_Instructions for the task_
Pick out every line below that contains the word "screenshot" and copy each one. Case counts.

_Given entries_
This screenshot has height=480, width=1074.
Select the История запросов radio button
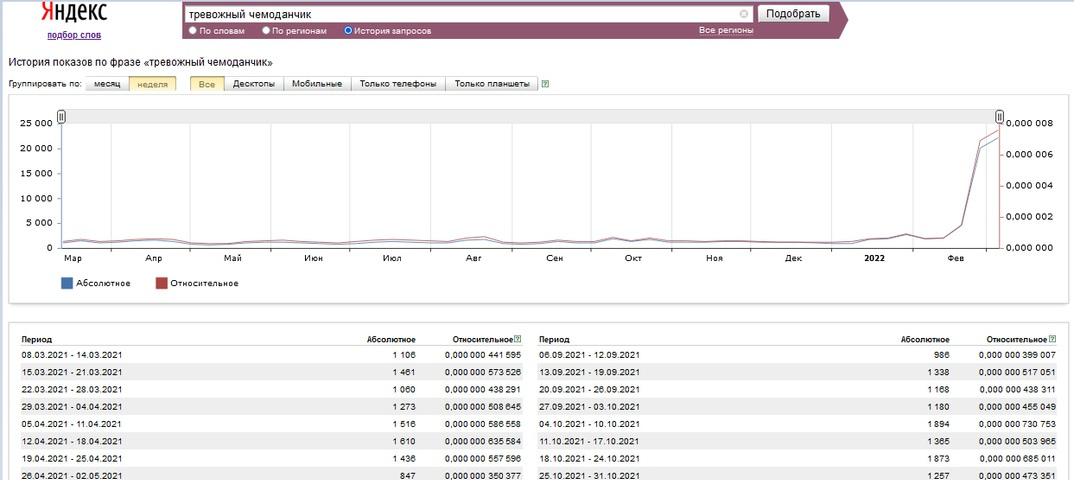[x=348, y=31]
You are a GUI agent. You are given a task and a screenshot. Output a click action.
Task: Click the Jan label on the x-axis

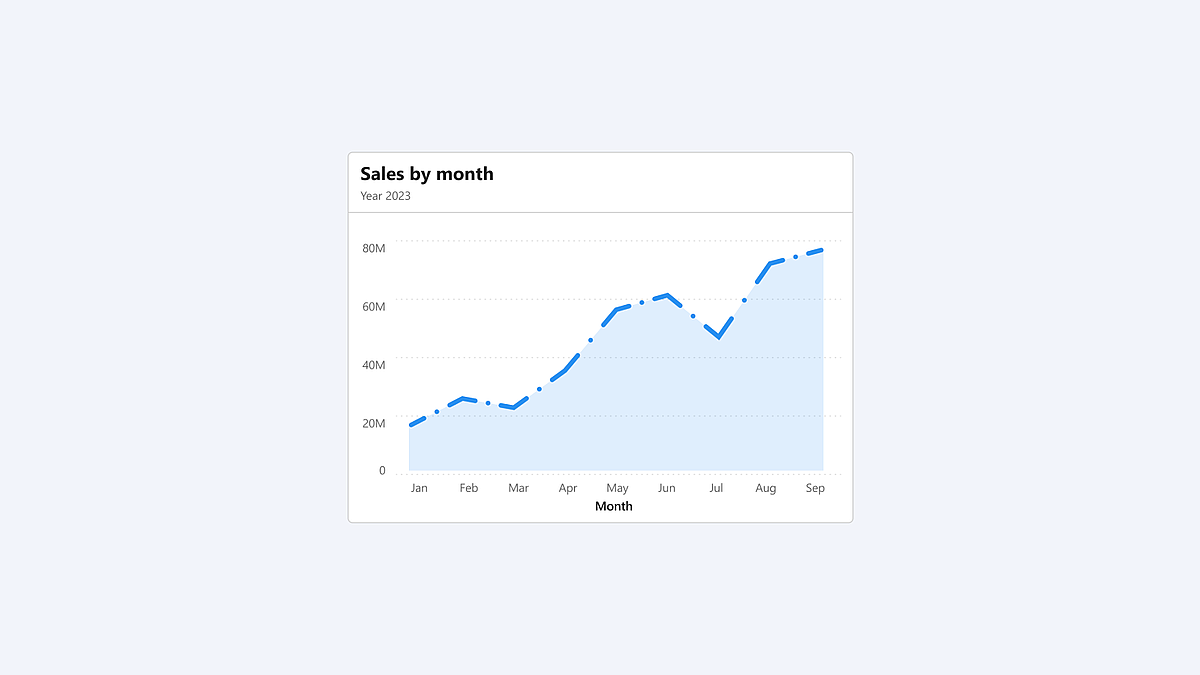419,488
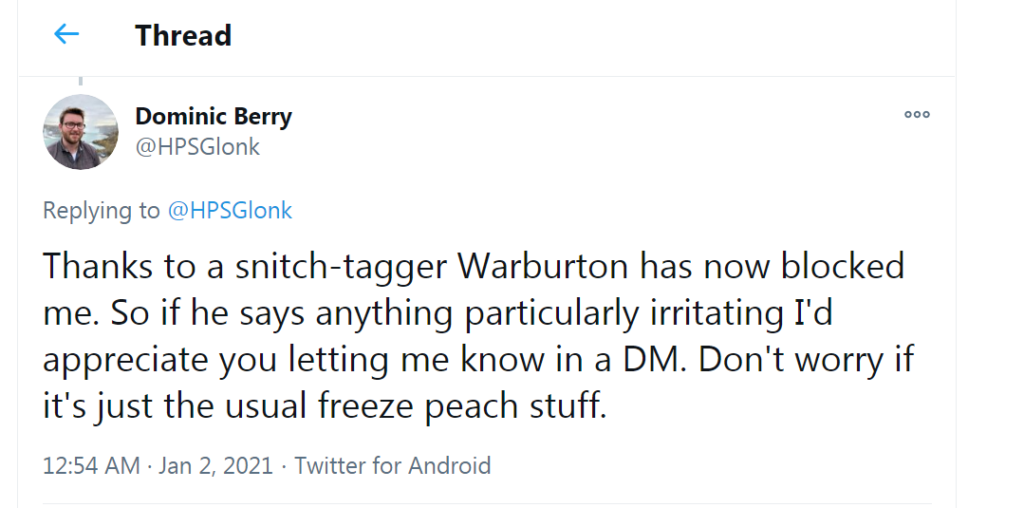Click the back arrow icon
Image resolution: width=1024 pixels, height=508 pixels.
coord(66,35)
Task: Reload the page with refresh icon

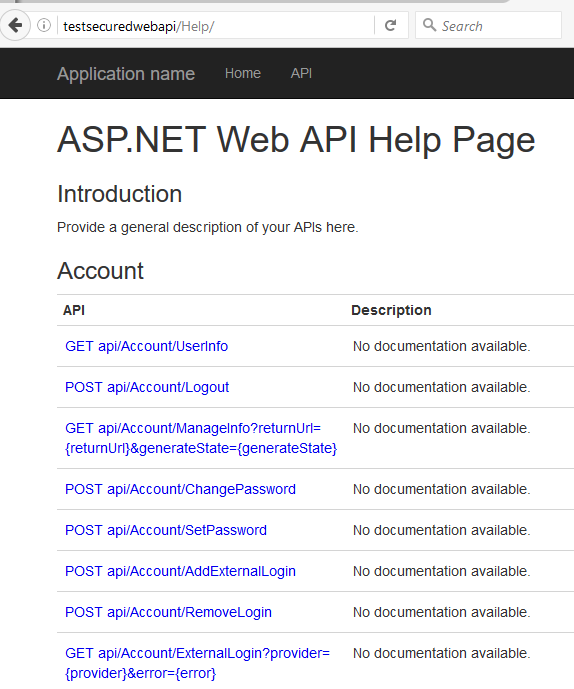Action: click(x=390, y=25)
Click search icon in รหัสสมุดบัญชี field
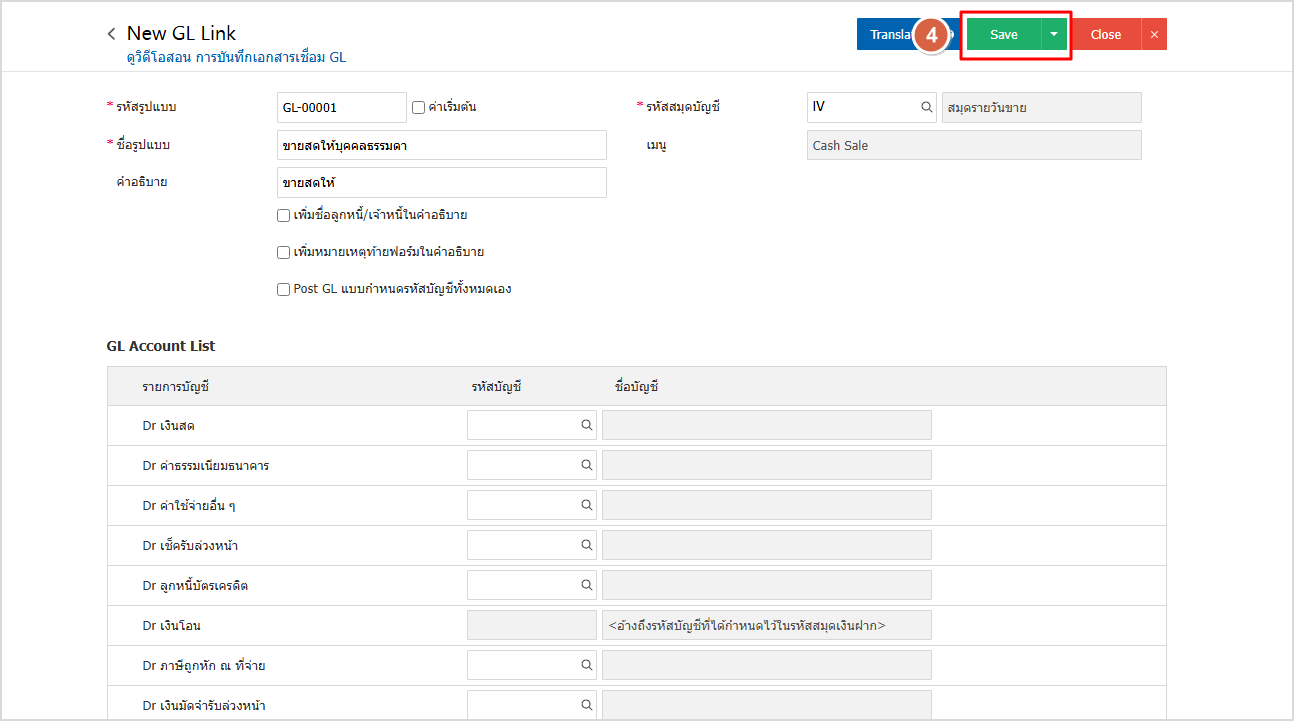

_Result of this task_
This screenshot has height=480, width=1074.
You are a GUI agent. You are given a task and a screenshot. Output a click action.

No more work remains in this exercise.